▶ [Aim 1]:
From the passage on AI game characters, set down everything from "The second important" down to "trust your characters?".
▶ [Aim 2]:
In the passage on AI game characters, condense the paragraph beginning "I found that the best AI characters" into a short bulleted list that keeps its main facts.
▶ [Aim 3]:
Translate this sentence from the passage on AI game characters into Spanish: "How do you trust something that is, by design, nondeterministic?"

>> begin Selected passage

I also learned to trust the players. At first I didn’t know what players would say to my characters. Now I do. Most played the part of the protagonist character, conversing about what they have seen and experienced so far. Many simply asked, “How’s it going?” A few were more interested in peering behind the curtain and exploring the mechanical workings and limits.
In the end, I realized that it didn’t matter what players said. The players that role-played likely had a great time. The players that probed the dark corners, trying to break things, probably had a good time too. Ultimately, with or without AI, the game happens, not on the screen, and not in the script, but in the player’s mind, and they will enjoy it however they want.
Prompting… the player
While I am pleased that players are enjoying their experience, I still want to use the AI characters as optimally as possible. I have some directions to pursue to achieve that.
This whole time I’ve been concerned with trying to make better AI character prompts. And while that is important, it is equally, or even more important to prompt the player. Everything in a game is a cue, a little nudge, to spark the player’s curiosity, to go check it out, and to progress in the direction you want them to go. So how do you prompt the player?
One way is with rich content. In a primarily text based game like mine, the static content creates a framework of context for the player to reference. In my case, this includes all written text, but also, everything available to discover in a location, like my broken vending machine. I was somewhat surprised to find quite a few players asking Carl about it. Even though I didn’t design Carl to know that the vending machine was there, the context of the conversation was sufficient for him to reply along the lines of how the subway maintenance has been falling behind. This is perfect, because it foreshadows everything that is about to happen to the player. (The broken vending machine is a metaphor? Wow! Thanks, Carl!) Which gets to the next point.
The second important place to prompt the player is directly in the conversations they have with the AI characters. Their responses should make the player even more curious, and even more eager to press forward. But, how do you do that when you don’t directly control what the characters will say. How do you trust your characters?
Giving the tools to thrive
It is a very strange thing to trust an algorithm. I trust Google Maps, and to some extent, self driving cars, but this is different. This is a facsimile of a living, thinking, intelligent entity. You have no way of knowing how it might react to a given situation, yet its response is so important. How do you trust something that is, by design, nondeterministic?
How to trust your characters
I found that the best AI characters came from the most interesting characters to begin with. Snarky Coffee Girl has minimal design behind her, but she plays her role superbly. I tried to make another commuter in the station. She is pretty bland, and serves more to show the player that the protagonist prefers to keep to himself. When I tried to add AI for her, she was really generic and even annoying. So it goes to show how even minor characters should be interesting. This is true in game design as well as in TV and film. As beloved screenwriting guru Blake Snyder advises, “give every character a limp and an eye patch.”
Once you have an interesting character, Inworld offers a whole suite of tools to direct how they respond. I’m still figuring out how to best use it all. Beyond turning all of the dials and knobs to get the right personality and tone of voice, I’m starting to learn that orienting each character’s place in the game is critical. For each character, ask why they are in the game and what they bring to it. You can probably tell that I already had a good answer to these questions when I initially designed the scripted interactions and narrative. Now, I’m learning to pull that into the Inworld system too. For example, I tweaked Carl to warn lingering players not to miss their train, and to encourage them to stand up for themselves if they mentioned their boss. As more events start to unfold, other characters should have opportunities to worry about (and therefore talk about) very in-game concerns. In some cases, this might require carving back some of the scripted narrative to leave some unanswered questions for the player to ask about.

>> end Selected passage
>> begin Data shown

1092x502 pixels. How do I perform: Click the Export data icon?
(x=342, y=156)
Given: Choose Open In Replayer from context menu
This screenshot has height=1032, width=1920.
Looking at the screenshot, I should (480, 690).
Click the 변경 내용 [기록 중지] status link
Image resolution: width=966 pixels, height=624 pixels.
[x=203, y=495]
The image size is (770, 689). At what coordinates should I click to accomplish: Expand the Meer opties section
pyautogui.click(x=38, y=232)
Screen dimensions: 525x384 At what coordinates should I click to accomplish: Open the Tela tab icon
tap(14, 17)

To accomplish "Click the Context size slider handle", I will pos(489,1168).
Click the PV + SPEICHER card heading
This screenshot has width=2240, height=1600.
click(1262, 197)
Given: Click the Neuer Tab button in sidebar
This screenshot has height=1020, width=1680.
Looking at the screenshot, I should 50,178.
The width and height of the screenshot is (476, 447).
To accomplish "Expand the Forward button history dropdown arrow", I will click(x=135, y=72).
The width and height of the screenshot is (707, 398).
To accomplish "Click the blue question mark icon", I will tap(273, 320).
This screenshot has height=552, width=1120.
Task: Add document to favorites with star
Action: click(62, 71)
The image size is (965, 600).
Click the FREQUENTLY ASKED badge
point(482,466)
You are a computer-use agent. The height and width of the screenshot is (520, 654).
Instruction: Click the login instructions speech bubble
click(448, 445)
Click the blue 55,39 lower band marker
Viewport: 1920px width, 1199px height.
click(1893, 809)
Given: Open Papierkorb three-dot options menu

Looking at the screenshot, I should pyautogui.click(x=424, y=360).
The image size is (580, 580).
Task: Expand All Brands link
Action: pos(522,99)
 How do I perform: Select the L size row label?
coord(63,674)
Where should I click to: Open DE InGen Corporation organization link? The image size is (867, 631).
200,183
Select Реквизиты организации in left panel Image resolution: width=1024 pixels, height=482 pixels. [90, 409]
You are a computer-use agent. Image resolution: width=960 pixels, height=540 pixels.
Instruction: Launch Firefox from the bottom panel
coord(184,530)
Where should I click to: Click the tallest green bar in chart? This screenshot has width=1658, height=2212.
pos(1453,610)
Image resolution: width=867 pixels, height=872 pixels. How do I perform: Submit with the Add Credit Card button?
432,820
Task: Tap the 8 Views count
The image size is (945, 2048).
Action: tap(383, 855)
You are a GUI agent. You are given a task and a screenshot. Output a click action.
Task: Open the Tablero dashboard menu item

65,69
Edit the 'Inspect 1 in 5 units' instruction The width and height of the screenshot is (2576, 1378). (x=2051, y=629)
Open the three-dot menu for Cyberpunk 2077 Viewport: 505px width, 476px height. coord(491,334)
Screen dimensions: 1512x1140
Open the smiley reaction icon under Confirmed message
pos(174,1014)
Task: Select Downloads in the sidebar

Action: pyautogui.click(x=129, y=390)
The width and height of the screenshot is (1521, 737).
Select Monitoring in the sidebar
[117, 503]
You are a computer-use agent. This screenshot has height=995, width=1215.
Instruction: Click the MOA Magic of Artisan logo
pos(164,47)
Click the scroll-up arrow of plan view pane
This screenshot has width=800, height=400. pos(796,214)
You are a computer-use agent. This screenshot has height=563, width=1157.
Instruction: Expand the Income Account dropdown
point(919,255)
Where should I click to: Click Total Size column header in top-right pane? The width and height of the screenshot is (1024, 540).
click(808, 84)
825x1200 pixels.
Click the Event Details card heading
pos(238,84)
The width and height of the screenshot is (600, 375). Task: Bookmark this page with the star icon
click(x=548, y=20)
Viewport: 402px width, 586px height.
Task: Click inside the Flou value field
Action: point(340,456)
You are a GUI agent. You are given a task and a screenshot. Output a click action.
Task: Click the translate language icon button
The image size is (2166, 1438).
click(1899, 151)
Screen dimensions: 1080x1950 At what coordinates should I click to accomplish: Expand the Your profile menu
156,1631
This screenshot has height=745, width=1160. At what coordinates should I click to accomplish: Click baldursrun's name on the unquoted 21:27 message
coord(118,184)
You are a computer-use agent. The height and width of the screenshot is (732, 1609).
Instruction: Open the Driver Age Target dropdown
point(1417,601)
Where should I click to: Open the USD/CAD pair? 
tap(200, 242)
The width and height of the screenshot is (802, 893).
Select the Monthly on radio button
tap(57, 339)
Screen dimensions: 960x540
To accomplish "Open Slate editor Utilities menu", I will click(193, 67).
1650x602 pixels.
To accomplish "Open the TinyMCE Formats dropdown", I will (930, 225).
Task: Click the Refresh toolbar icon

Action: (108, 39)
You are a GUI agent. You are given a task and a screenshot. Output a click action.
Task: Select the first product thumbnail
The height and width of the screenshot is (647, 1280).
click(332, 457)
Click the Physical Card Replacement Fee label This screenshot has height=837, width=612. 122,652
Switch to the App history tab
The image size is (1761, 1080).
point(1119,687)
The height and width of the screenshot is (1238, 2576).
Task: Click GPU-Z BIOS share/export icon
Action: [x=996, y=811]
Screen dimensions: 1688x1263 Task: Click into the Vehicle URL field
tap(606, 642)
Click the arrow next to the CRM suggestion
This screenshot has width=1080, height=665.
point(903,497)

>> end Data shown

▶ [Exercise response 1]:
The second important place to prompt the player is directly in the conversations they have with the AI characters. Their responses should make the player even more curious, and even more eager to press forward. But, how do you do that when you don’t directly control what the characters will say. How do you trust your characters?

▶ [Exercise response 2]:
- The best AI characters grew out of characters who were interesting from the start.
- Snarky Coffee Girl has minimal design behind her but plays her role superbly.
- Another commuter in the station is bland and mainly shows that the protagonist keeps to himself. With AI added, she came across as generic and even annoying.
- Even minor characters should be interesting, in game design as in TV and film.
- Screenwriting guru Blake Snyder advises: "give every character a limp and an eye patch."

▶ [Exercise response 3]:
¿Cómo se puede confiar en algo que, por diseño, no es determinista?